Déception chez les motoneigistes

Le président du Club motoneige Val-d'Or Denis Lefebvre regrette cette situation.

Il croit qu'une intervention du ministère du Tourisme est nécessaire pour éviter la réduction de service en sentiers.

Le réseau d'hébergement et de services a besoin d'être soutenu, et il va falloir que ça vienne du gouvernement, probablement du ministère du Tourisme qui perçoit des taxes d'hébergement, dit-il. Il va falloir qu’ils regardent pour soutenir peut-être certains types d'hébergements ou pourvoiries qui peuvent avoir des difficultés à certaines périodes de l'année.

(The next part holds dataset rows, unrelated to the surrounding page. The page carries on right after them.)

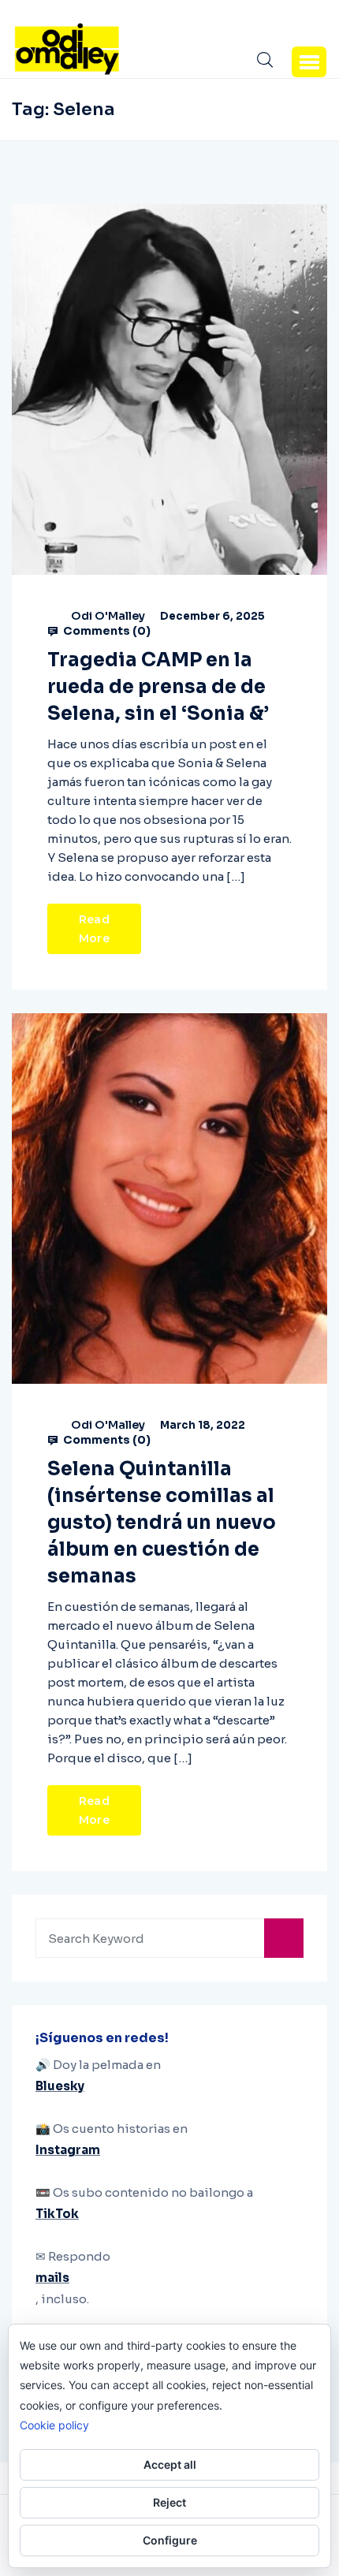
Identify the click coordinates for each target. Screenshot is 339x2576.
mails (52, 2277)
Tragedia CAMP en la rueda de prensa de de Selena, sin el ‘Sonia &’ (158, 686)
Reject (169, 2502)
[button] (309, 61)
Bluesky (59, 2085)
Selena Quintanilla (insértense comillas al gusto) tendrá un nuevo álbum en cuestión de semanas (161, 1522)
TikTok (57, 2213)
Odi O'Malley (108, 616)
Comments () (106, 630)
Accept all (169, 2464)
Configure (170, 2540)
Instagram (67, 2149)
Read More (94, 928)
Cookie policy (54, 2425)
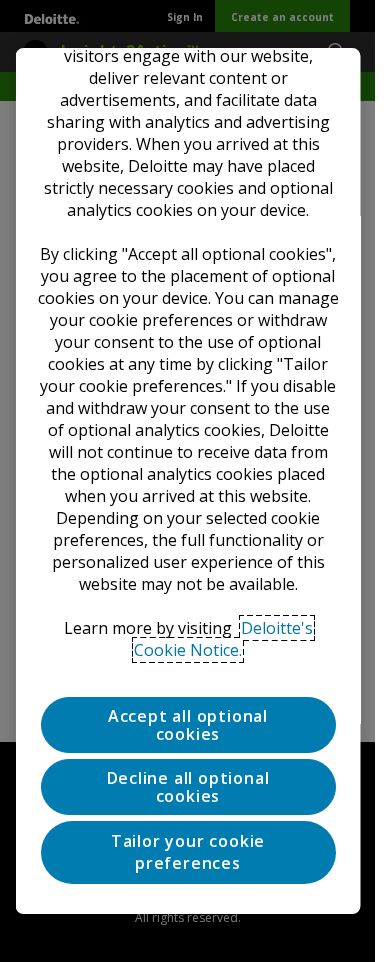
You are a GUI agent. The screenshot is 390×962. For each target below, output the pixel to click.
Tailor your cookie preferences (187, 852)
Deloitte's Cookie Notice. (223, 639)
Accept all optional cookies (187, 725)
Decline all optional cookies (187, 787)
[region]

La Fédération des clubs de motoneigistes rappelle qu'il est possible de rejoindre la région par d'autres sentiers, par le Sud ou le Nord.

Elle affirme que certains motoneigistes sont toutefois capables de faire 400 kilomètres par jour, mais croit bon d'avertir ses membres sur la nouvelle cette situation.

Un impact sur le réseau

L'administrateur régional Mario Poirier croit que la réduction de services en sentiers pourrait affecter le réseau.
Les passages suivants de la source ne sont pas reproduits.